YOUR OBJECTIVE
In the records below, find the line with "Task: Select the 81-01 headlamp thumbnail" and the line with "This screenshot has width=600, height=375.". Print both exactly, along with every line between them, and no other line.

DATA TO USE
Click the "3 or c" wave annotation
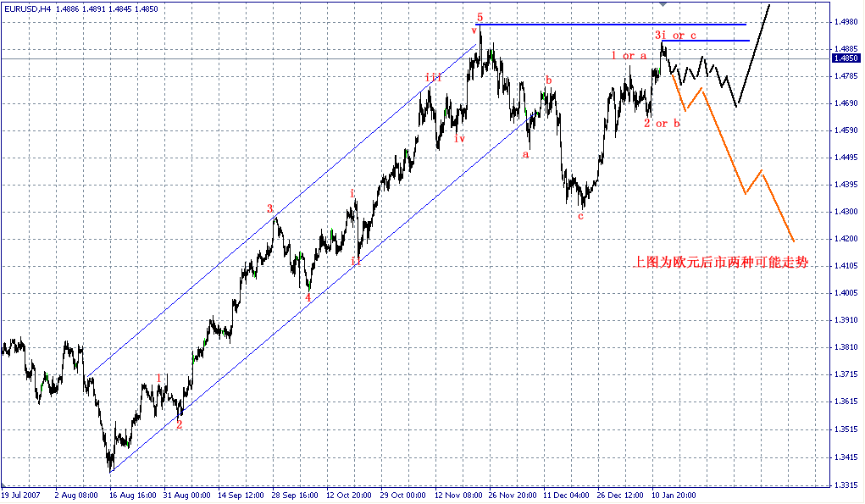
--
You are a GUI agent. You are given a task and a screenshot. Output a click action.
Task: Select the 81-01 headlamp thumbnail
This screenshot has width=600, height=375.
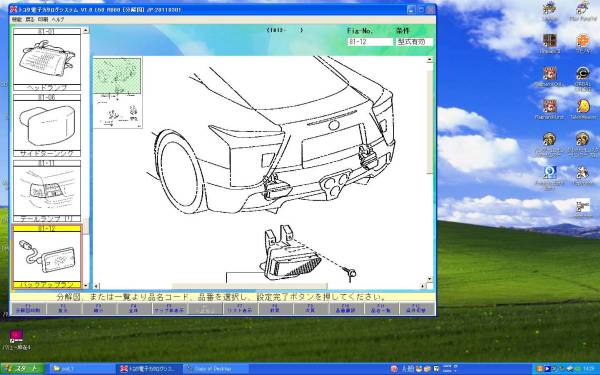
...
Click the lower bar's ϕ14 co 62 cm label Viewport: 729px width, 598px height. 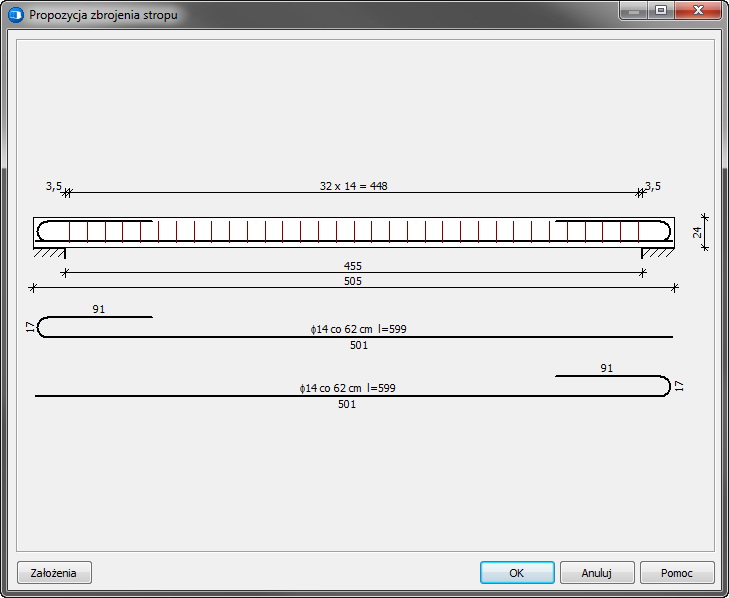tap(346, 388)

RESPONSE
Task: Select the 81-01 headlamp thumbnail
This screenshot has width=600, height=375.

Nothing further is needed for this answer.